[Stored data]
Content starts

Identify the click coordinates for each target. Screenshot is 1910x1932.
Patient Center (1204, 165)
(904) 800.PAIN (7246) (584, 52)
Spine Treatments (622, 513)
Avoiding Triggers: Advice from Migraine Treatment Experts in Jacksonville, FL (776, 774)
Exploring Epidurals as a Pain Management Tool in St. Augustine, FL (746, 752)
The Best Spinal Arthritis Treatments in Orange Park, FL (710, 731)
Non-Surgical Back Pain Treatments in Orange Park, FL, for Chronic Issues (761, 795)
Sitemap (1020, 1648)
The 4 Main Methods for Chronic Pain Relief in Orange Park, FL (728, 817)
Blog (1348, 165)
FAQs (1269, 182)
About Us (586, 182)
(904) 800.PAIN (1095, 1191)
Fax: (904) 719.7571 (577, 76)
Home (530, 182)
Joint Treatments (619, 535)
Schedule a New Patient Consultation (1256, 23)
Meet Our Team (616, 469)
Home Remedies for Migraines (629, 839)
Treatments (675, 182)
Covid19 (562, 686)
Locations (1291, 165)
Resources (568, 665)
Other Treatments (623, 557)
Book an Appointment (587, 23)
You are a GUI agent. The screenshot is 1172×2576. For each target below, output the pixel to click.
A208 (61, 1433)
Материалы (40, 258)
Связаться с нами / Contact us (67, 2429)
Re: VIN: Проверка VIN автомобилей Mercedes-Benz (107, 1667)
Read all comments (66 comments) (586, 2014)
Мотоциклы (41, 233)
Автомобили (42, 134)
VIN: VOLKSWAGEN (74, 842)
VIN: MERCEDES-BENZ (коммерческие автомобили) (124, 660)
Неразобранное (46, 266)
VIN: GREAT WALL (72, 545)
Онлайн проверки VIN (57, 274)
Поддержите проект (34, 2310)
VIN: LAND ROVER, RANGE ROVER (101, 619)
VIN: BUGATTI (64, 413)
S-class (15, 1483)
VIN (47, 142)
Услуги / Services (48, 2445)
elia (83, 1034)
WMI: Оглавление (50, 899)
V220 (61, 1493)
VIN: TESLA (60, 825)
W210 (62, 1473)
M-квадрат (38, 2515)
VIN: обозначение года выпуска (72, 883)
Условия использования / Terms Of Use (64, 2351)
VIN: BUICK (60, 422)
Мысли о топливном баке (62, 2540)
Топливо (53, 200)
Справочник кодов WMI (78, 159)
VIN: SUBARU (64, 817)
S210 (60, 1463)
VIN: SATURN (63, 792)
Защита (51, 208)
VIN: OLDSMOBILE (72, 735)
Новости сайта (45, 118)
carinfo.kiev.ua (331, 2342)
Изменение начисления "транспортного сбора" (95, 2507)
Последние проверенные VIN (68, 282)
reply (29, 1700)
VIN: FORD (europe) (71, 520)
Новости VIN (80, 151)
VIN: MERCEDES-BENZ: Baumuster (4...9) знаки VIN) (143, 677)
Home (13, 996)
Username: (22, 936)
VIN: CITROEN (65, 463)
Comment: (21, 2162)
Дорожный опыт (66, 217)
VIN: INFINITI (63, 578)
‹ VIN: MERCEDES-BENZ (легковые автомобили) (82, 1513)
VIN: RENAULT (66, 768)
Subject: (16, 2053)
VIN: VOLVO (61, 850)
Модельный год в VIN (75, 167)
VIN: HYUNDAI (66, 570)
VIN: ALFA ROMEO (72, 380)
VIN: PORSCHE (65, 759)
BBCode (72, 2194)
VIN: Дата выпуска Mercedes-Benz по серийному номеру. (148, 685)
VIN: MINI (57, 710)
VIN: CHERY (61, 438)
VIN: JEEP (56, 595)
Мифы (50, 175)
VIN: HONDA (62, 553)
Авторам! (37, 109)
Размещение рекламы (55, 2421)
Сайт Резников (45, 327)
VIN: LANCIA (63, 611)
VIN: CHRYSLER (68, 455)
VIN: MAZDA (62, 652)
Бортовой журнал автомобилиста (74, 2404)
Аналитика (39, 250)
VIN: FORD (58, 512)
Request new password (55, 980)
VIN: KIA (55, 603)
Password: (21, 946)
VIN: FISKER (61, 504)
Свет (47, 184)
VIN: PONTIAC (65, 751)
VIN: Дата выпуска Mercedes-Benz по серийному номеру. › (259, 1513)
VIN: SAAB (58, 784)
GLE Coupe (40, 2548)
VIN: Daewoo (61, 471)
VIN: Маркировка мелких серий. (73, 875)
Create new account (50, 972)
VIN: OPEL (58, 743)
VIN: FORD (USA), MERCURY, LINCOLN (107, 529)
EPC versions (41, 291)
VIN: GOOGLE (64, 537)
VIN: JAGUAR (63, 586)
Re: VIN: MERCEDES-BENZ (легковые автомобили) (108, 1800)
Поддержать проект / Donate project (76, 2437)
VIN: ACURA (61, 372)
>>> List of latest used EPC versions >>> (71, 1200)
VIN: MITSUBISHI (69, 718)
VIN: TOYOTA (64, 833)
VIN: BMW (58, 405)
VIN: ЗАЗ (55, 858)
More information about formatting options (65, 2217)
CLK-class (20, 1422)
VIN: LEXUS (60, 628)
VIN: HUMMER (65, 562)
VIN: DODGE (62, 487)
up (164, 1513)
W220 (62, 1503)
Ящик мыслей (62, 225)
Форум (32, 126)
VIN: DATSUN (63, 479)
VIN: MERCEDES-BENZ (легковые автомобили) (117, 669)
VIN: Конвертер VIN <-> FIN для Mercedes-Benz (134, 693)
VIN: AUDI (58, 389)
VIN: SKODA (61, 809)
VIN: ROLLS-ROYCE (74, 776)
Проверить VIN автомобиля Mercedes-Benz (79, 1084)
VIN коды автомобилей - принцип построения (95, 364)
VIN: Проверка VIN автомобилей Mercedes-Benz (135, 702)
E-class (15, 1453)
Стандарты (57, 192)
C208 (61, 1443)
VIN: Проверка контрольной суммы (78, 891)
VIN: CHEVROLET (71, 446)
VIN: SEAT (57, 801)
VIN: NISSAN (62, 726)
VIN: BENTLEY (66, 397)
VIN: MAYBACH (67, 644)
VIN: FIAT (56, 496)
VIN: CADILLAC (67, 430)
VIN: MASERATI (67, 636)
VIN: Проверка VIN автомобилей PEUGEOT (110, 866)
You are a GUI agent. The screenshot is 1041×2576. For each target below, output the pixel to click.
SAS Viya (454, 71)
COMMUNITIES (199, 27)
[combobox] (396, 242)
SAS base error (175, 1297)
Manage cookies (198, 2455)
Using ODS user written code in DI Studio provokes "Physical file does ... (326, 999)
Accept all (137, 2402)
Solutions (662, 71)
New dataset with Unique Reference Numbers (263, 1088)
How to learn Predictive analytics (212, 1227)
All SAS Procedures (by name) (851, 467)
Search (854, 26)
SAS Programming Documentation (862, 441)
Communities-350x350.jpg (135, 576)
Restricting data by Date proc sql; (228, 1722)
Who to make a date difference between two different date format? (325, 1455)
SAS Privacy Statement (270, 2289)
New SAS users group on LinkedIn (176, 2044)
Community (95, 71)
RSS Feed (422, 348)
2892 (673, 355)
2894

Content ends

Go to the line with "VIN: VOLKSWAGEN (74, 842)" in the entries above and repeat every line from there through the line with "VIN: JAGUAR (63, 586)", exactly and with no other text.

▸ **Your solution**:
VIN: VOLKSWAGEN (74, 842)
VIN: MERCEDES-BENZ (коммерческие автомобили) (124, 660)
Неразобранное (46, 266)
VIN: GREAT WALL (72, 545)
Онлайн проверки VIN (57, 274)
Поддержите проект (34, 2310)
VIN: LAND ROVER, RANGE ROVER (101, 619)
VIN: BUGATTI (64, 413)
S-class (15, 1483)
VIN (47, 142)
Услуги / Services (48, 2445)
elia (83, 1034)
WMI: Оглавление (50, 899)
V220 (61, 1493)
VIN: TESLA (60, 825)
W210 (62, 1473)
M-квадрат (38, 2515)
VIN: обозначение года выпуска (72, 883)
Условия использования / Terms Of Use (64, 2351)
VIN: BUICK (60, 422)
Мысли о топливном баке (62, 2540)
Топливо (53, 200)
Справочник кодов WMI (78, 159)
VIN: SUBARU (64, 817)
S210 (60, 1463)
VIN: SATURN (63, 792)
Защита (51, 208)
VIN: OLDSMOBILE (72, 735)
Новости сайта (45, 118)
carinfo.kiev.ua (331, 2342)
Изменение начисления "транспортного сбора" (95, 2507)
Последние проверенные VIN (68, 282)
reply (29, 1700)
VIN: FORD (europe) (71, 520)
Новости VIN (80, 151)
VIN: MERCEDES-BENZ: Baumuster (4...9) знаки VIN) (143, 677)
Home (13, 996)
Username: (22, 936)
VIN: CITROEN (65, 463)
Comment: (21, 2162)
Дорожный опыт (66, 217)
VIN: INFINITI (63, 578)
‹ VIN: MERCEDES-BENZ (легковые автомобили) (82, 1513)
VIN: RENAULT (66, 768)
Subject: (16, 2053)
VIN: VOLVO (61, 850)
Модельный год в VIN (75, 167)
VIN: HYUNDAI (66, 570)
VIN: ALFA ROMEO (72, 380)
VIN: PORSCHE (65, 759)
BBCode (72, 2194)
VIN: Дата выпуска Mercedes-Benz по серийному номеру. (148, 685)
VIN: MINI (57, 710)
VIN: CHERY (61, 438)
VIN: JEEP (56, 595)
Мифы (50, 175)
VIN: HONDA (62, 553)
Авторам! (37, 109)
Размещение рекламы (55, 2421)
Сайт Резников (45, 327)
VIN: LANCIA (63, 611)
VIN: CHRYSLER (68, 455)
VIN: MAZDA (62, 652)
Бортовой журнал автомобилиста (74, 2404)
Аналитика (39, 250)
VIN: FORD (58, 512)
Request new password (55, 980)
VIN: KIA (55, 603)
Password: (21, 946)
VIN: FISKER (61, 504)
Свет (47, 184)
VIN: PONTIAC (65, 751)
VIN: Дата выпуска Mercedes-Benz по серийному номеру. › (259, 1513)
VIN: SAAB (58, 784)
GLE Coupe (40, 2548)
VIN: Daewoo (61, 471)
VIN: Маркировка мелких серий. (73, 875)
Create new account (50, 972)
VIN: OPEL (58, 743)
VIN: FORD (USA), MERCURY, LINCOLN (107, 529)
EPC versions (41, 291)
VIN: GOOGLE (64, 537)
VIN: JAGUAR (63, 586)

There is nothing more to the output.